I am familiar with table-free bit counting algorithms such as the MIT
HAKMEM algorithm and others. However, I have an application where I
need to enumerate the indexes of every bit in an integer (64 bit
integer in this case).

Why not use a table? You can use a binary search to reduce the range
from 64 bits to something appropriate, like 16 or 8, and then a direct
table operation to get the last bits of the index, to either the MSB
or LSB as you like. Turn off that bit and repeat to get another index.
Need more speed? Don't need to repeat binary search until byte it found
is used up; then only need search of remaining bytes.

 

[adam.ierymenko]

Why not use a table? You can use a binary search to reduce the range
from 64 bits to something appropriate, like 16 or 8, and then a direct
table operation to get the last bits of the index, to either the MSB
or LSB as you like. Turn off that bit and repeat to get another index.
Need more speed? Don't need to repeat binary search until byte it found
is used up; then only need search of remaining bytes.

That's a good idea that for some reason I hadn't thought of.

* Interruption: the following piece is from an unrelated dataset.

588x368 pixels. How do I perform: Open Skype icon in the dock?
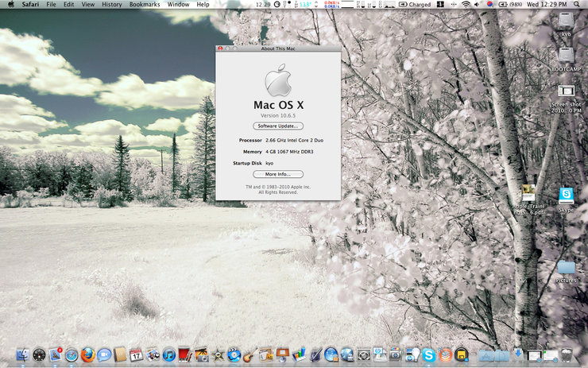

One way to do it would be to have two tables. The first table would be
a table containing all possible search orders to search the 8 bytes of
a 64-bit integer. The second table would contain bit enumerations for
all possible values from 0x0 to 0xff (hex).

Step 1: pick a search order at random from the first table

Step 2: iterate according to the search order through the bytes in the
64-bit integer until a nonzero byte is found

Step 3: look up it's bit enumeration from the second table

Step 4: pick a random set bit and return

That's pretty good. when I get a chance I'll implement it and see how
it does vs. the naive method.

Any other ideas out there?

-Adam

 

[Robert Mabee]

One way to do it would be to have two tables. The first table would be
a table containing all possible search orders to search the 8 bytes of
a 64-bit integer. The second table would contain bit enumerations for
all possible values from 0x0 to 0xff (hex).

Step 1: pick a search order at random from the first table

Step 2: iterate according to the search order through the bytes in the
64-bit integer until a nonzero byte is found

Step 3: look up it's bit enumeration from the second table

Step 4: pick a random set bit and return

If I understand what you're proposing, it will not give uniform weight
to the possible outcomes, which probably is required. Suppose one byte
has one set bit and another has 8. The two bytes have equal probability
of being chosen but one divides that probability among 8 outcomes.

How about a binary search using a random preference for which half of
the range to check? Something like
for (int pos = 0, step = 32; step >= 1; step >>= 1)
if (random_bits & step)
{ if (arg_bits >> pos + step) pos += step;
}
else if (((arg_bits >> pos) & (1 << step) - 1) == 0)
pos += step;